Legion just came in and said I can write as he speaks. (Side note - I got a slight dressing-down when I changed his words and the paragraph breaks are his/theirs). Parens notes are mine.
“They put on a Deific mask (equivalent of). As we all do when becoming Legion. It is part of the agreement for becoming one of us. All agree or they are cast out.”
“You will not take this mask (with intent of - provided it is offered), because of your prior agreements and by the decree of Abaddon. You would fail that test (to lost enough of the self to become one with Legion). You are partially doing this with your energy transfer. You are obtaining a more similar signature to us, to your family (?). For we are becoming Family as you move further along the current.”

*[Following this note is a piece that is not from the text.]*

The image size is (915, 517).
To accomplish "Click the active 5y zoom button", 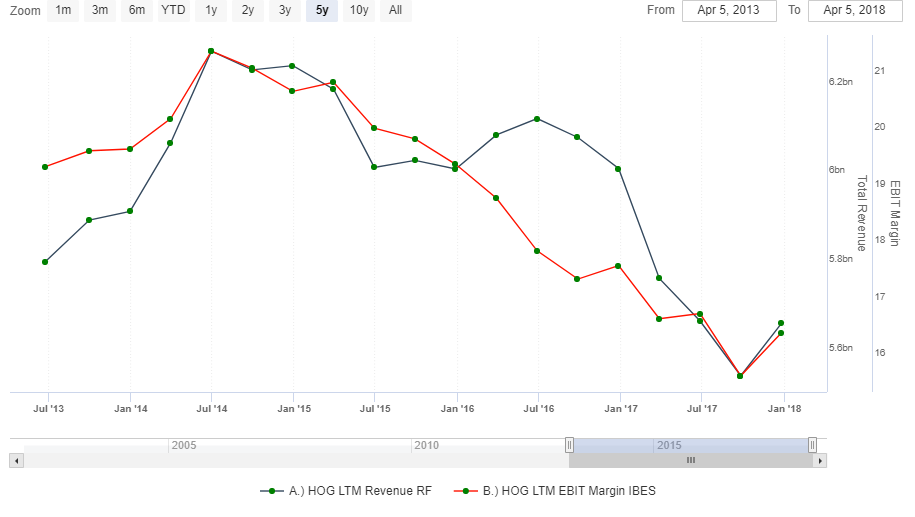I will 322,10.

“You are being coached in the healing from us (& in the causing of disease). This is no coincidence. As you move along with your commitments with Zagan, you will find this useful. Primary, even (?). We give you this.”
"You will not fall prey to Tall Man’s games, but others may at your behest. Use this wisely, as you may stir the pot, but not know where or how it will bubble over. Since you like cooking (He jests. This is a reference towards home issues this evening). "

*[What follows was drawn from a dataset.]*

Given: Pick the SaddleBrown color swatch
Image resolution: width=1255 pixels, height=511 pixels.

“You deserve better. It will come. But not for a while (I know he was talking about when it would resolve, rather than when something would get messy or fall apart). Set us loose. Let us feed. You know what to do (this is a task of some sort, but what task?)”
“Make the call. Become the God in that moment (ritual work, really becoming it, not pretending in any way) and set yourself free - from us (Legion), from them (others, but who?), from your own pathetic fear. You are brave, very brave, have done brave things. But you fear too much. Not others, (as much as) yourself. Kick off your shackles and breathe. Your freedom awaits.”

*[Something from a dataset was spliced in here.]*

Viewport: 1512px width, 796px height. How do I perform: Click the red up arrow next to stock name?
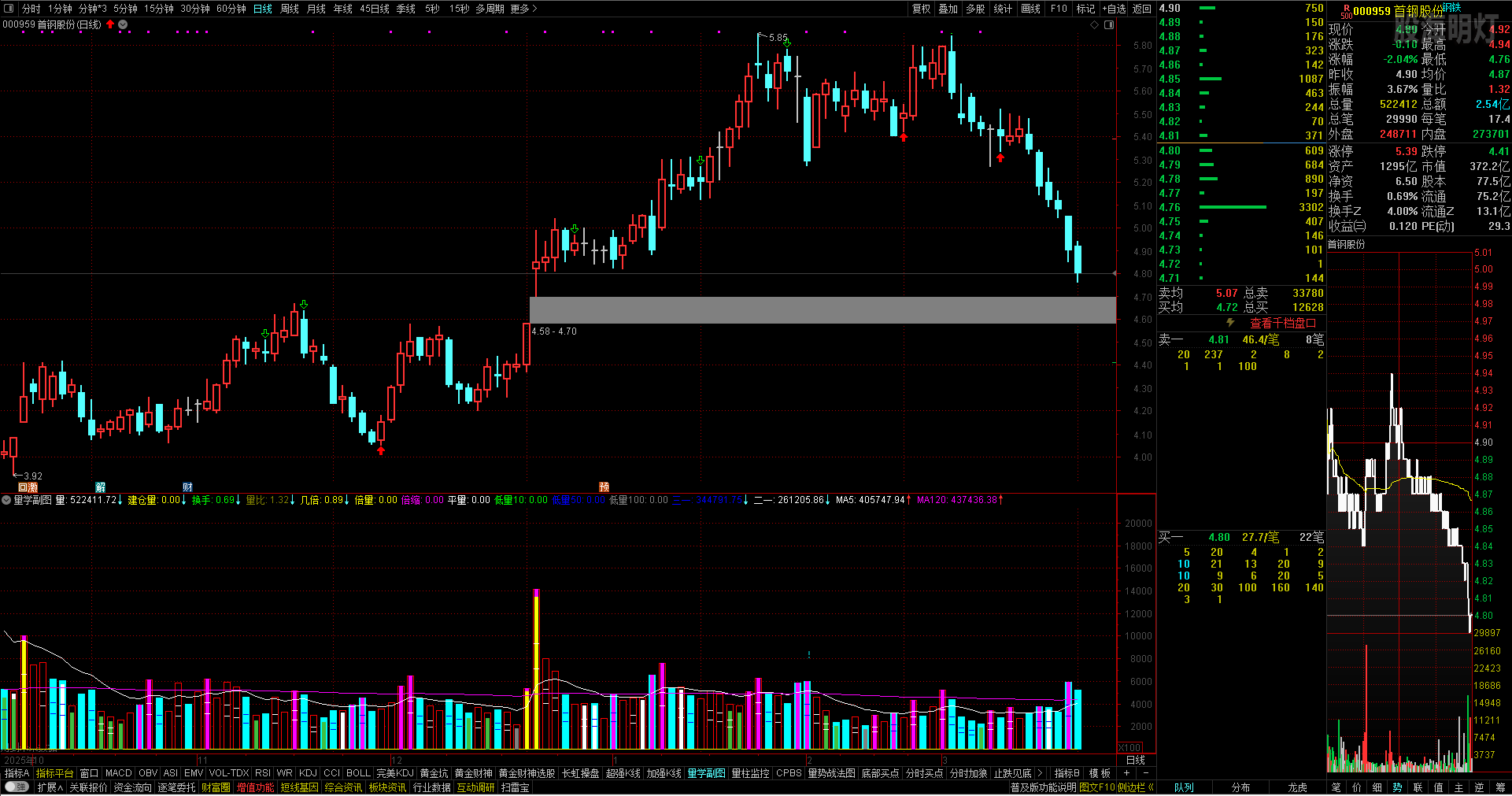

He left immediately after that.
When Legion said I wouldn’t take the mask (if offered), he did so with some distaste in the words, some disgust that it wouldn’t be accepted regardless. I’m not entirely sure, but the Family remark came with a sort of hint that if I gave up my commitments, I could still join them. Like he was dangling a carrot or something.
The stuff is Zagan is a series of agreements (not pacts) I made with him to better myself. Maybe I’ll need some healing in support of that.
Since reading about him and knowing I was going down this path, part of me has been concerned about working with the Tall Man. Mainly about the depravity-heavy description and my own analytical mind that tried to think of all the possibilities at once. I’d come to the conclusion that I wasn’t going to fall down some abhorrent abyss with the Tall Man, but it was nice to get confirmation of sorts. It’s also a reference to my wondering and thinking about the type of instructions one would give one of the shadow aspects to better control the outcomes (to reduce inflicting things on others in the environment as the target falls apart).
The deserve better part came with flashes from different aspects of my current life - home and work, mainly. I got no indications of when any of this will happen (and what those changes will really be). I already know that my job will change in less than a year. Covid stuff should be somewhat calmed down in that time span. I really just saw indicators that it involved that categories of home and work, but nothing about the context.
The last paragraph was warranted. It’s also a sort of response to my calling him out the other day. He returned the favor and it’s accurate. I’ve been drawn to the things I fear, but as I go down this path, he knows I’m a little fearful of how I’ll turn out in the end. Yet, he also knows that this fear will prod me to keep going.
It’s late and I’m sure there are more layers of meaning in this that will take time to understand. He chose his words carefully. More carefully than I’ve known him to thus far.